Possibly we shall never have a clearly definitive answer to this question, but we do have one clue pointing toward the reversion hypothesis. This clue is the rather unusual eyes of P. avium - a rather large, glassy-looking orb on each side, backed by a perceptible amount of dark pigment, and relatively larger than the characteristically single-facetted " compound " eyes of other Proceratium species. I think we have to suppose that the ancestors of P. avium , and also of all other Proceratium , had already specialized for a cryptic existence to the point where minute single-facetted eyes, probably barely enough to sense the difference between light and dark, served adequately the lifeways of these animals. My guess is that such lifeways also had forced selection for the fine sculpture-pilosity pattern of Proceratium in the ancestral lineage of this genus. If my reasoning is correct, then P. avium is an interesting example of a " character-released " species on a remote oceanic island with a depauperate endemic ant fauna.

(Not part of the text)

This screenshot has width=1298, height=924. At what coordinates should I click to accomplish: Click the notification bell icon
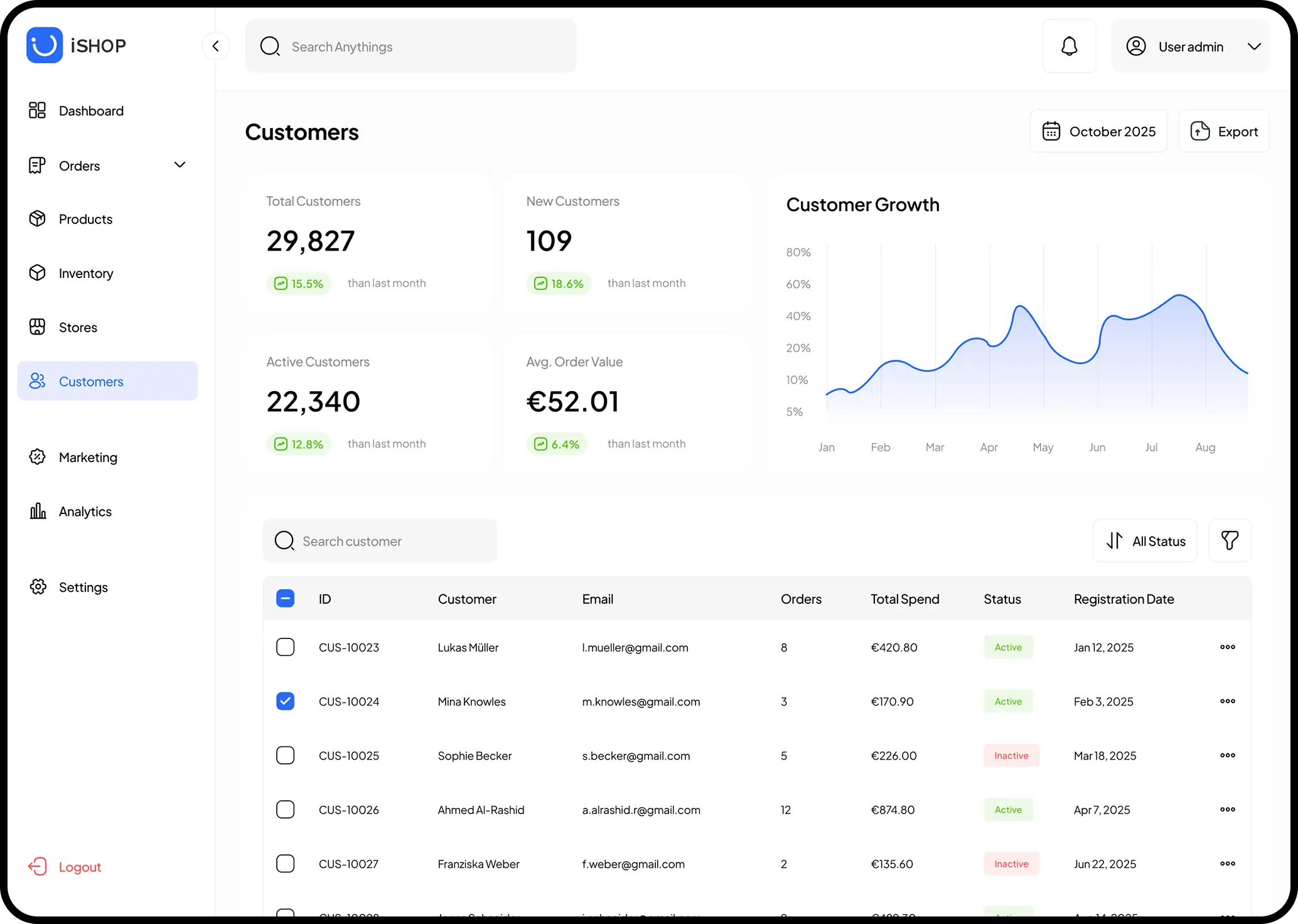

The known endemic ant fauna of Mauritius numbers only about 7 species, if we take Donisthorpe`s (1946, 1949) count as a base and deduct obviously introduced species, including synonyms, and add my collections. The endemics now appear to be restricted to the small areas of upland native forest; the cane fields and other culture areas are saturated with introduced ant species. In a sense, then, the mountain forests represent the " real " island (s) of Mauritius as far as the endemics are concerned.
Among the ants of the present endemic fauna, it is difficult to pick out any that might be serious competitors of Proceratium avium . Our assumption here, of course, is that P. avium subsists primarily on arthropod eggs, probably mainly the eggs of spiders. (But the assumption rests on only a few observations, which need augmentation.). Perhaps Solenopsis mameti , a much smaller ant that nests mainly in rotten wood in forest shade, would qualify as a competitor. This judgement is based on the generalized feeding habits of similar-sized Solenopsis elsewhere in the world, and we have absolutely no direct information on the food of S. mameti . At least, the species has not been seen foraging on open paths or tree trunks during the day.
The bright red color and open-trail foraging of P. avium suggests reduced predation pressure in the Mauritian native forest habitat, but the possible mimicry with Pristomyrmex bispinosus could on the other hand indicate that predator pressure is appreciable, and in some way answered by protective properties.
In summary, a reasonable hyothesis to explain the atypical " epi-gaeic characters " of P. avium assumes that the ancestral stock reached Mauritius a long time ago from Africa or Asia in a floating log or rotting branch, and established itself in an ant-poor environment that was perhaps also weak in the kinds of predators that attack open-foraging ants. Evolution in such an environment, it is argued, led to the reacquisition of characters that had been lost by the parent Proceratium stock during continental specialization to cryptic environments in which arthropod (spider?) eggs had become its main food.
Another hypothesis is that the Mauritian Proceratium retains a sculptural-pilosity pattern primitive for the genus, and that its arthropod egg-feeding proclivities were acquired in an open-foraging situation that elsewhere has since been modified under continental pressures of competition and predation.
In order to throw light on the question, it would be interesting to know exactly what animals the pre) ' eggs on Mauritius belong to. and where and how they are taken by the ants. It may be that we shall never find out, for the mountain forests of Mauritius appear to be teetering on the brink of extinction.